▸ **TASK STATEMENT**
Quote the entries verbatim, beginning at the line that contains "Blk (998, 1196)" and ending with the final entry.

▸ **EXERCISE INPUTS**
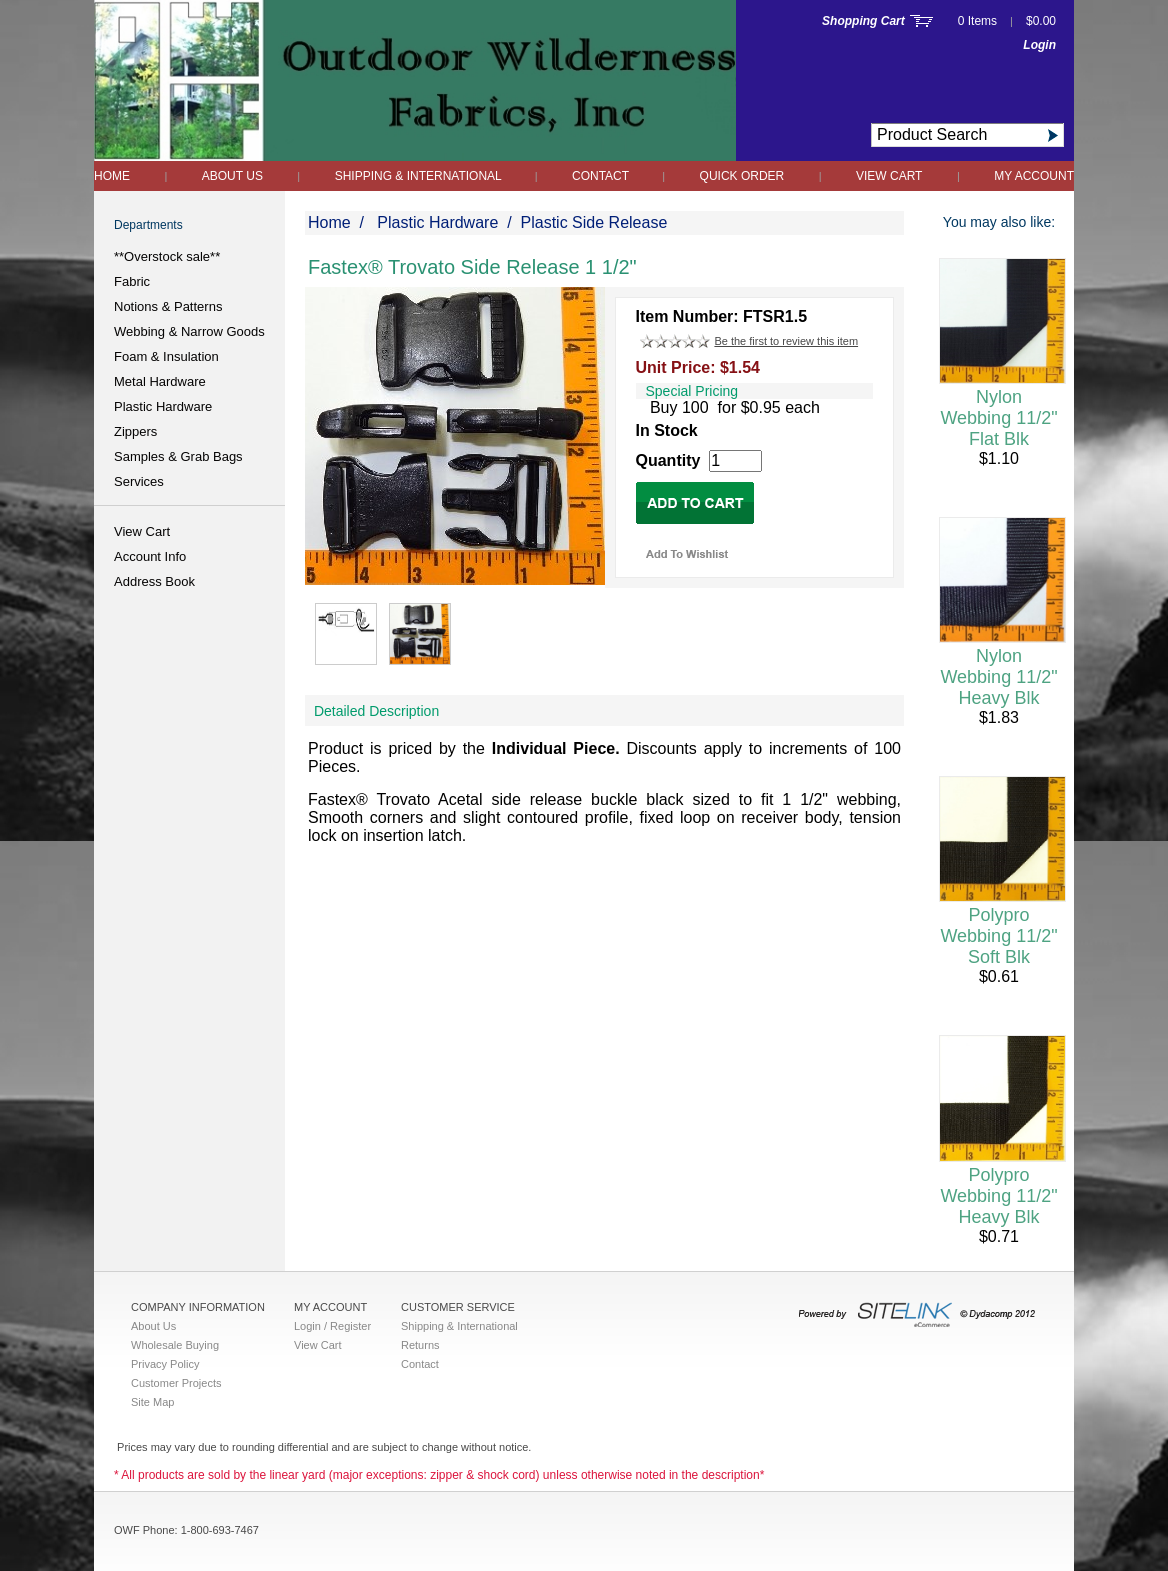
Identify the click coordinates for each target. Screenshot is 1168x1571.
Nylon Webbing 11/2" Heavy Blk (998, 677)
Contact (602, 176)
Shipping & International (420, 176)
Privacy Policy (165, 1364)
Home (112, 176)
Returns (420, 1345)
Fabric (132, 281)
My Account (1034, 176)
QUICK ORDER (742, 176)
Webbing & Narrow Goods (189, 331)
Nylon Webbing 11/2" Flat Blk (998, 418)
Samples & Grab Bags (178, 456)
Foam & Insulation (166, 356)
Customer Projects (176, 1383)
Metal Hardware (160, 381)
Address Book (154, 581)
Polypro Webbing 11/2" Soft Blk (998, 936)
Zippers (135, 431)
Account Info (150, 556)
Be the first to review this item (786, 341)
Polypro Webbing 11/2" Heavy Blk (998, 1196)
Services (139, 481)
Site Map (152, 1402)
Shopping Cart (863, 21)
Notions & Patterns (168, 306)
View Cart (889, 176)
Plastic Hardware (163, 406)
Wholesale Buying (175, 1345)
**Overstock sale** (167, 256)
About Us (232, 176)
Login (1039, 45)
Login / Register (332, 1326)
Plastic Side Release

▸ **SOLVED EXERCISE**
Polypro Webbing 11/2" Heavy Blk (998, 1196)
Services (139, 481)
Site Map (152, 1402)
Shopping Cart (863, 21)
Notions & Patterns (168, 306)
View Cart (889, 176)
Plastic Hardware (163, 406)
Wholesale Buying (175, 1345)
**Overstock sale** (167, 256)
About Us (232, 176)
Login (1039, 45)
Login / Register (332, 1326)
Plastic Side Release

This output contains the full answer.